Et puis les catholiques, c’est comme la CGT en 2019 : ils s’affichent en masse en cette fin d’année. « Comme il y a des juifs de Kippour et des musulmans de l’Aïd qui ne manifestent leur appartenance à leur religion qu’à l’occasion d’une fête importante dans leur tradition, il y a aussi des catholiques de la messe de minuit », constate Jean Paul Willaime. Comprendre : des personnes ordinairement non-pratiquantes qui, le temps d’une veillée de décembre « continuent néanmoins de manifester un lien au catholicisme. » Nicolas Joli ne dit pas autre chose : les églises ne sont jamais aussi pleines que le 24 décembre, et tout au long de décembre, on peut remarquer chez les uns et les autres de nombreuses crèches ou signes religieux.

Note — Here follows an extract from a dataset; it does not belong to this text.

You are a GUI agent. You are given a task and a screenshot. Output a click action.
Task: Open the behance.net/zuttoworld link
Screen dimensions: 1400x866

Même Raphaël est forcé de l’admettre : « On ne sent jamais aussi nombreux et compris en tant que catholiques qu’à Noël. Cela reste une démonstration de force des racines chrétiennes de la France. »
Une trêve pour tout le monde
Du coup, Noël, toujours aux catholiques ou non ? Peut-être la faute à tous ses bons sentiments précédents, mais on se laisserait bien aller à une nouvelle réponse digne d’un téléfilm de saison : Noël peut très bien appartenir totalement aux catholiques, mais aussi aux autres. Elisabeth Marshall, directrice déléguée du magazine La Vie, abonde en ce sens : « Noël est un moment sacré pour tout le monde. C’est bien souvent une pause dans le travail, une rupture réjouissante dans un quotidien général, une sorte de trêve dans l’année. Le message catholique irrigue la société entière : on se tourne plus vers les autres, les associations font le plein et l’entraide se multiplie. Tous et toutes nous nous interrogerons sur comment trouver cette fameuse joie de Noël, et pourquoi nous n’y sommes pas encore. »
Une introspection qui ne mène pas forcément au petit Jésus. Mais pour elle, pas de fatalité… ni même de nouveauté dans ce débat : « C’est le jeu de toutes époques de craindre que le matérialisme dénature tout. Je trouve qu’au contraire, il y a aujourd’hui une recherche de simplicité. Noël bénéficie du message écologique global pour chasser le consumérisme. Il y a un vrai retour de la spiritualité. »
Et même plus selon Jean-Paul Willaime, pour qui « la dimension religieuse n’est jamais bien loin, avec la joie de Noël, la symbolique de la crèche, le fait que Noël soit la fête du don et de la lumière. Le religieux est plus enfoui qu’il n’a disparu. » Comme le Petit Jésus de notre crèche familiale, probablement au fond d’un placard.